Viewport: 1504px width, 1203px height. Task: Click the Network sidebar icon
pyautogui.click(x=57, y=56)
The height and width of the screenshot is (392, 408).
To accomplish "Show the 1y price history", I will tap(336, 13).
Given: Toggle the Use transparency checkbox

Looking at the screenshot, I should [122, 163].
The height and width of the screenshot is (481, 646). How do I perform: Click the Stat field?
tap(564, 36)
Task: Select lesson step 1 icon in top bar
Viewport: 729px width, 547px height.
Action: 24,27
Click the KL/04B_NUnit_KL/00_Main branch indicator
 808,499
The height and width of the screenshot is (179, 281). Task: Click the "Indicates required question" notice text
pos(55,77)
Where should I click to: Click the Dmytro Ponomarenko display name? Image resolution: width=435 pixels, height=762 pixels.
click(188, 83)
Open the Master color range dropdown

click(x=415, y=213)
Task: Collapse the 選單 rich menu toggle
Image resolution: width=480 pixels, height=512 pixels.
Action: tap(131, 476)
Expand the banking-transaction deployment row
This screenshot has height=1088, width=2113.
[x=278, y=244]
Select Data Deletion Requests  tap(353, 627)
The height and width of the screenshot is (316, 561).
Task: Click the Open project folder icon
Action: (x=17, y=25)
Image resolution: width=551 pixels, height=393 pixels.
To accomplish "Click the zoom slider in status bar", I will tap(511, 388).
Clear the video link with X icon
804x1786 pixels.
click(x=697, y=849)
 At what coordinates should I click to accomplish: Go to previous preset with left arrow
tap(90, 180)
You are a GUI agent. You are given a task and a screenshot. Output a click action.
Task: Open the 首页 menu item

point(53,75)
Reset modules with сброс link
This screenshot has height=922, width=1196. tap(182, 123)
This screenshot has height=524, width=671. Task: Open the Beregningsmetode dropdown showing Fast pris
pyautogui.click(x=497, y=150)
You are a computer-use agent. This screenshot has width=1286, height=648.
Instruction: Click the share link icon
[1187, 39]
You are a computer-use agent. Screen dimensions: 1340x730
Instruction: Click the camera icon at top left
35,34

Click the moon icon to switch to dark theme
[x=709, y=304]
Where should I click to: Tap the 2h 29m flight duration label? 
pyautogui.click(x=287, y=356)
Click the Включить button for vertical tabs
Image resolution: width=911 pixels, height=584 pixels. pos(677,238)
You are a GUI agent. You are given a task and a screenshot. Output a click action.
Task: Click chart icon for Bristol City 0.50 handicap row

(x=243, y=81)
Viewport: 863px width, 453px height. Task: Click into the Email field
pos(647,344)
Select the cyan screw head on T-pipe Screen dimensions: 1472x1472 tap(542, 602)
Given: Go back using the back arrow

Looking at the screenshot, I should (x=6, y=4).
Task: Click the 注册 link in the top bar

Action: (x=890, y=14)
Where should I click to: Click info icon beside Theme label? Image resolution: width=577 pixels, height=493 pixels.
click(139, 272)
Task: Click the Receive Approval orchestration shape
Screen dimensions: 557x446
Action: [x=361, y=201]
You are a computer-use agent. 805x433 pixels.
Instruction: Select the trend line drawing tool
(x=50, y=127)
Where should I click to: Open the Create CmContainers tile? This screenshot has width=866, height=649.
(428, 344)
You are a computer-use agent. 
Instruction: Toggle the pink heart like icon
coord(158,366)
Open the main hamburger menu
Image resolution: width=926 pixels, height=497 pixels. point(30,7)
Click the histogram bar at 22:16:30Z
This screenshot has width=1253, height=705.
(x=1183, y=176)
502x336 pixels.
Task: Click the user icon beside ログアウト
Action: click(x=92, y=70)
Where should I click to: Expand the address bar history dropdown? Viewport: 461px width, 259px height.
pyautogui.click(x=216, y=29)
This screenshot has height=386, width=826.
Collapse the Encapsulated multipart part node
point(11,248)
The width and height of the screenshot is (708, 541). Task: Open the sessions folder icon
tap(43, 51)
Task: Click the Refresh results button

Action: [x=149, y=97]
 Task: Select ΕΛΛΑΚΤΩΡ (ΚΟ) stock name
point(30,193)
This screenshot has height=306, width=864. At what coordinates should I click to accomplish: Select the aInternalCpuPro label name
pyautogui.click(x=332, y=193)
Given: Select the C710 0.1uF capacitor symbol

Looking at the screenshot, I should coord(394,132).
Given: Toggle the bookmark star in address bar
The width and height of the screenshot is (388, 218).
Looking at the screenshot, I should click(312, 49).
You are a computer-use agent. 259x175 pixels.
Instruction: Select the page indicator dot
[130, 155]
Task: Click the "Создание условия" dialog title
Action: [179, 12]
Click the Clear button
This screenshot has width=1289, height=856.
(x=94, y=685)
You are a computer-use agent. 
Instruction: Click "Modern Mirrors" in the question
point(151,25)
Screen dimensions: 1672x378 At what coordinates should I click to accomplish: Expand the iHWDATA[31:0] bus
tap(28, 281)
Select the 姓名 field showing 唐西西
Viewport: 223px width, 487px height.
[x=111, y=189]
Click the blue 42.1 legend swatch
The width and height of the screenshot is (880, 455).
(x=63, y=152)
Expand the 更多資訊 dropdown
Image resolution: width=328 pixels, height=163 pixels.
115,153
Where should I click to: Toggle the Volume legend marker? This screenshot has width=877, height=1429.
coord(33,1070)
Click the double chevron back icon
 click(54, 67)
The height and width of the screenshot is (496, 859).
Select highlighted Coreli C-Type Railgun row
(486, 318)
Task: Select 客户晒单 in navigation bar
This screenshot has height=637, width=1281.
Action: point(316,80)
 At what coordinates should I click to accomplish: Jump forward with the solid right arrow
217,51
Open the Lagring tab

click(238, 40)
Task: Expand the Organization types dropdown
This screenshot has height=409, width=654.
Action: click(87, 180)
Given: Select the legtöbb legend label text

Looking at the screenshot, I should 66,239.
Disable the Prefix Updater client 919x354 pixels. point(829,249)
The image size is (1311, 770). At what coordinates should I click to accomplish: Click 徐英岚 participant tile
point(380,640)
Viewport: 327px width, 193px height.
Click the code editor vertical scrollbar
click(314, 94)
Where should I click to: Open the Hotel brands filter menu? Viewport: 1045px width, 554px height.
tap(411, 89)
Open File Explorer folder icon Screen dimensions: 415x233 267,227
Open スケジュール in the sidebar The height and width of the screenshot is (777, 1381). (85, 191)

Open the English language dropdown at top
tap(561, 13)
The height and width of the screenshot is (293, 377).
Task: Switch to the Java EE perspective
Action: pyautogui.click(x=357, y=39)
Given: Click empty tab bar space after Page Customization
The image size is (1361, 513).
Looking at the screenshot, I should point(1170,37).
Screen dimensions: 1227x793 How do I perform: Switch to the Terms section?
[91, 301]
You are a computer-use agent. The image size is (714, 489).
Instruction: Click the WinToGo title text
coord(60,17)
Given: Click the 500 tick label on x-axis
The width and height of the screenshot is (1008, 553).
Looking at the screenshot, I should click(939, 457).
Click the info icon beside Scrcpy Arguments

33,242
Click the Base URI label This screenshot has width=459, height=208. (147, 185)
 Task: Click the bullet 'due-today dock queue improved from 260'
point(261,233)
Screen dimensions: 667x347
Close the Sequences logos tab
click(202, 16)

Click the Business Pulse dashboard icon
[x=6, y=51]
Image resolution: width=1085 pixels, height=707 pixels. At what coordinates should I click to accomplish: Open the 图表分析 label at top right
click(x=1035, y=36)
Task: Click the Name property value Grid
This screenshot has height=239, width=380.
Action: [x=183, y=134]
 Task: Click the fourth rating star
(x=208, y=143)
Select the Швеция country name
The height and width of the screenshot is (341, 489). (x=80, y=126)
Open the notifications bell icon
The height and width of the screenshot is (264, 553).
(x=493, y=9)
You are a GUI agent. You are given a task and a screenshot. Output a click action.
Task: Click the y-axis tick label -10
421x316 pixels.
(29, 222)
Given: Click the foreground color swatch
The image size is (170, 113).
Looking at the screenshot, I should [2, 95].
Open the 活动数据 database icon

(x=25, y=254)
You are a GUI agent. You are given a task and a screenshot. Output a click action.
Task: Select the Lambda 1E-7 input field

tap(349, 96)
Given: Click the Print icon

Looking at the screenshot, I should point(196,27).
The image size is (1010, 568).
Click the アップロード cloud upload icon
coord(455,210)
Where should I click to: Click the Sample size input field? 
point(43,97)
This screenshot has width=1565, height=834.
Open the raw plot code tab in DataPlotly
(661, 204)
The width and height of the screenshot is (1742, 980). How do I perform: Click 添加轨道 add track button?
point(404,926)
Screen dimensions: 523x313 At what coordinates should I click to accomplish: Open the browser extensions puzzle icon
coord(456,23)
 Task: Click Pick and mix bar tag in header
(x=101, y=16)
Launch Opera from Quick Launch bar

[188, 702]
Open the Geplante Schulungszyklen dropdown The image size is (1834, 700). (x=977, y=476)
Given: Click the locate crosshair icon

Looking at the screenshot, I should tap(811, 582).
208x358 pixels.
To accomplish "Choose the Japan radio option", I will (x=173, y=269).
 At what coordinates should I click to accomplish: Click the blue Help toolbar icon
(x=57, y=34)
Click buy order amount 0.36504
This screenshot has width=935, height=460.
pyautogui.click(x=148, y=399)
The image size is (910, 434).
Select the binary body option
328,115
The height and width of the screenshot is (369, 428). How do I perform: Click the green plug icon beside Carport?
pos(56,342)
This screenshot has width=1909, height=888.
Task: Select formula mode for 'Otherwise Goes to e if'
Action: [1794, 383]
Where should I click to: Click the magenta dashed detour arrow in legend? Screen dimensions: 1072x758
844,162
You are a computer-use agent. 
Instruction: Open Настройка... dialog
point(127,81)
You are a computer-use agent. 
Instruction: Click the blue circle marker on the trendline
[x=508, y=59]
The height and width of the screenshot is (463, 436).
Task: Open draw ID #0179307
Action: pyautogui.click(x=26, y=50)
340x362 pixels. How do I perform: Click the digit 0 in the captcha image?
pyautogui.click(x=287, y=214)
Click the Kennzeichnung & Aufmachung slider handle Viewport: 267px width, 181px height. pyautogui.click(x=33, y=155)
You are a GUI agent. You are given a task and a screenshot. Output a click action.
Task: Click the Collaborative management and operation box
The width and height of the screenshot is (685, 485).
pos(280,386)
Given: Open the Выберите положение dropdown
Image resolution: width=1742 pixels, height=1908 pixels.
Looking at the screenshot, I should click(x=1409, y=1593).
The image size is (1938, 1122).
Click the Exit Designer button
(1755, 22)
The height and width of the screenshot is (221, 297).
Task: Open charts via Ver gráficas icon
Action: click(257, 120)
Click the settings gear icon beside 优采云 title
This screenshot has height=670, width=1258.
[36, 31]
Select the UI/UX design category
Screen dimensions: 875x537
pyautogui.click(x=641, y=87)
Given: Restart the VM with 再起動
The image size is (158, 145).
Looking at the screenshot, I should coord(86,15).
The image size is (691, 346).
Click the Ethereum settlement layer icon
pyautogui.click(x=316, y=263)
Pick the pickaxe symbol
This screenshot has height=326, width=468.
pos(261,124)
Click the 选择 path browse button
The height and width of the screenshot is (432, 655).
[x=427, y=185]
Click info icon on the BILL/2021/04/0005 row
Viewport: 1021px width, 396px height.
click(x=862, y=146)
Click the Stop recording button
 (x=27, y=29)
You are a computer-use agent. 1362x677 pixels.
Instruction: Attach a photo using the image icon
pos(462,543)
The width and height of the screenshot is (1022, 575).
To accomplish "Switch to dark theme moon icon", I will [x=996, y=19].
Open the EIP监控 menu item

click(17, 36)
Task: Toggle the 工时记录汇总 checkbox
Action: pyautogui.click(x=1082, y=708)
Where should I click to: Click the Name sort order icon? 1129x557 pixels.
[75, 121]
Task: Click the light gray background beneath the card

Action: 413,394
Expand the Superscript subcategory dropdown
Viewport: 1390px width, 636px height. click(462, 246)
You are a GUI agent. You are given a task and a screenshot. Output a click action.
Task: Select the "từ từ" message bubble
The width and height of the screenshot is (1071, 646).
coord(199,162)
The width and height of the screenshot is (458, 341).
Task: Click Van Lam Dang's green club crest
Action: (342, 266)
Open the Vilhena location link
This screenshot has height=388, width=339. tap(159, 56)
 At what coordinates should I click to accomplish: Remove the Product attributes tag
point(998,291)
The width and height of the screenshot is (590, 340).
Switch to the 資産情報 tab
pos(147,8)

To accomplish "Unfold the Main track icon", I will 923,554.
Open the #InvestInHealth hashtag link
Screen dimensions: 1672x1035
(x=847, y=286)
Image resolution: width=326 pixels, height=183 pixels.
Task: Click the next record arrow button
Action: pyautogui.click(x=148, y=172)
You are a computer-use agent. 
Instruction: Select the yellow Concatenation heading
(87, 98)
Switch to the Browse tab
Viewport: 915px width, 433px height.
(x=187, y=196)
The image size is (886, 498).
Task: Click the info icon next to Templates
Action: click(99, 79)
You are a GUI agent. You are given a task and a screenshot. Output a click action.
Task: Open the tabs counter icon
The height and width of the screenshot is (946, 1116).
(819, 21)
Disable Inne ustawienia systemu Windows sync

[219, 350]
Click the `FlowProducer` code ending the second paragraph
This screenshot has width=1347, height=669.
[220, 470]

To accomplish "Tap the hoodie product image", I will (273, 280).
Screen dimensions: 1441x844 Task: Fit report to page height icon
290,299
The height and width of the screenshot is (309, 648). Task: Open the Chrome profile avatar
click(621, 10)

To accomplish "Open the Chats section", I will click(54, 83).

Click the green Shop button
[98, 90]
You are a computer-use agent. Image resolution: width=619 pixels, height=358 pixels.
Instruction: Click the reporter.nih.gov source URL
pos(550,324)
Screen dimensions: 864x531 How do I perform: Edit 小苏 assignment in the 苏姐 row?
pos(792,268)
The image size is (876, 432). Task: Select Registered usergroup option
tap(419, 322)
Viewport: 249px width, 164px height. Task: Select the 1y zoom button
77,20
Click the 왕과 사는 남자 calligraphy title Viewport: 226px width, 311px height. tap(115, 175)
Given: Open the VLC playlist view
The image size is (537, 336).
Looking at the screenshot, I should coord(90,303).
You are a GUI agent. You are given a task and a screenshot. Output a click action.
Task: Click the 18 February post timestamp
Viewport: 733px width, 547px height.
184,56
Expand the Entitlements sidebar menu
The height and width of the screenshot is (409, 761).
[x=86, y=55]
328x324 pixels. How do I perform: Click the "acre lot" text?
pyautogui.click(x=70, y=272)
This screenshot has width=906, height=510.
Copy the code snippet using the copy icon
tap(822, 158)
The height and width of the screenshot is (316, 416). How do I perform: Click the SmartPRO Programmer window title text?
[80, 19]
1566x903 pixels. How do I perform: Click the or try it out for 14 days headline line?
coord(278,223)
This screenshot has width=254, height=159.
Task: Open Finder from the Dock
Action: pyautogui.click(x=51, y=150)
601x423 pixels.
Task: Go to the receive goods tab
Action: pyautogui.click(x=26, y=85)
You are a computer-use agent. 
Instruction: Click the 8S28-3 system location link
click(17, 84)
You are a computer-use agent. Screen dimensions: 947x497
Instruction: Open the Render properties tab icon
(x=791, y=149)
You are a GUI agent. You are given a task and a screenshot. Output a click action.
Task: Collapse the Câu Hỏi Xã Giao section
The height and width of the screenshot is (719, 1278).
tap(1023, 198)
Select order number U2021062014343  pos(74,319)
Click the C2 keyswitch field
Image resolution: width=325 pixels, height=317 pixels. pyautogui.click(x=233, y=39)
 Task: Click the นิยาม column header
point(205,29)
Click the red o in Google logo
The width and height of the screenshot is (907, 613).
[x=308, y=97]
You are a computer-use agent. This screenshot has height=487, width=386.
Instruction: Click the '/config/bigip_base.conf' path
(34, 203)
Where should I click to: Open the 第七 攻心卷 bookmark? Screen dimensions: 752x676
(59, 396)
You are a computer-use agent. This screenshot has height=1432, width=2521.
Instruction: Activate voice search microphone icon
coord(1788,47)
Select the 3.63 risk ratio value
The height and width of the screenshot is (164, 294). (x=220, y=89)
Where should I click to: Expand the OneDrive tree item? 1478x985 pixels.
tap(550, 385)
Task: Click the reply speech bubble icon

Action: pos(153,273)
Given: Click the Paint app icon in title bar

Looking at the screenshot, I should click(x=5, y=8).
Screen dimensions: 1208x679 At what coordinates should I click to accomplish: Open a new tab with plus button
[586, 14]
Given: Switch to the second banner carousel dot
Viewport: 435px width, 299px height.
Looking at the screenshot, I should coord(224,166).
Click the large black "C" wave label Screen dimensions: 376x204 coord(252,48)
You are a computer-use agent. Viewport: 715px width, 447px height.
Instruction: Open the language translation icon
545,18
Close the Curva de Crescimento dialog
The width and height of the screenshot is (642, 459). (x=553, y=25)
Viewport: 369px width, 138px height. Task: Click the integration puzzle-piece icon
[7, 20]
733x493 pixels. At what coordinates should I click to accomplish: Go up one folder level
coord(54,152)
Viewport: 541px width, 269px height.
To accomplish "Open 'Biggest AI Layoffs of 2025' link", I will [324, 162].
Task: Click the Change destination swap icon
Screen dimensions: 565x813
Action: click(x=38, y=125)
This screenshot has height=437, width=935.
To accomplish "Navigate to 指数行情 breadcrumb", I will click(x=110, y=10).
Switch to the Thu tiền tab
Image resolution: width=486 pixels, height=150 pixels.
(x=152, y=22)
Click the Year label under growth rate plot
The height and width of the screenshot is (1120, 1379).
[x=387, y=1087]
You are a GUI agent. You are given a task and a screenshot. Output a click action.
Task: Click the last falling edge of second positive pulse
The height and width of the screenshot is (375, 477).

....

§ Directions:
Copy the stretch of the listing from the line containing "Screen dimensions: 864x531" through the line containing "pyautogui.click(x=70, y=272)", reproducing each line exactly.

§ Output of the exercise:
Screen dimensions: 864x531 How do I perform: Edit 小苏 assignment in the 苏姐 row?
pos(792,268)
The image size is (876, 432). Task: Select Registered usergroup option
tap(419, 322)
Viewport: 249px width, 164px height. Task: Select the 1y zoom button
77,20
Click the 왕과 사는 남자 calligraphy title Viewport: 226px width, 311px height. tap(115, 175)
Given: Open the VLC playlist view
The image size is (537, 336).
Looking at the screenshot, I should coord(90,303).
You are a GUI agent. You are given a task and a screenshot. Output a click action.
Task: Click the 18 February post timestamp
Viewport: 733px width, 547px height.
184,56
Expand the Entitlements sidebar menu
The height and width of the screenshot is (409, 761).
[x=86, y=55]
328x324 pixels. How do I perform: Click the "acre lot" text?
pyautogui.click(x=70, y=272)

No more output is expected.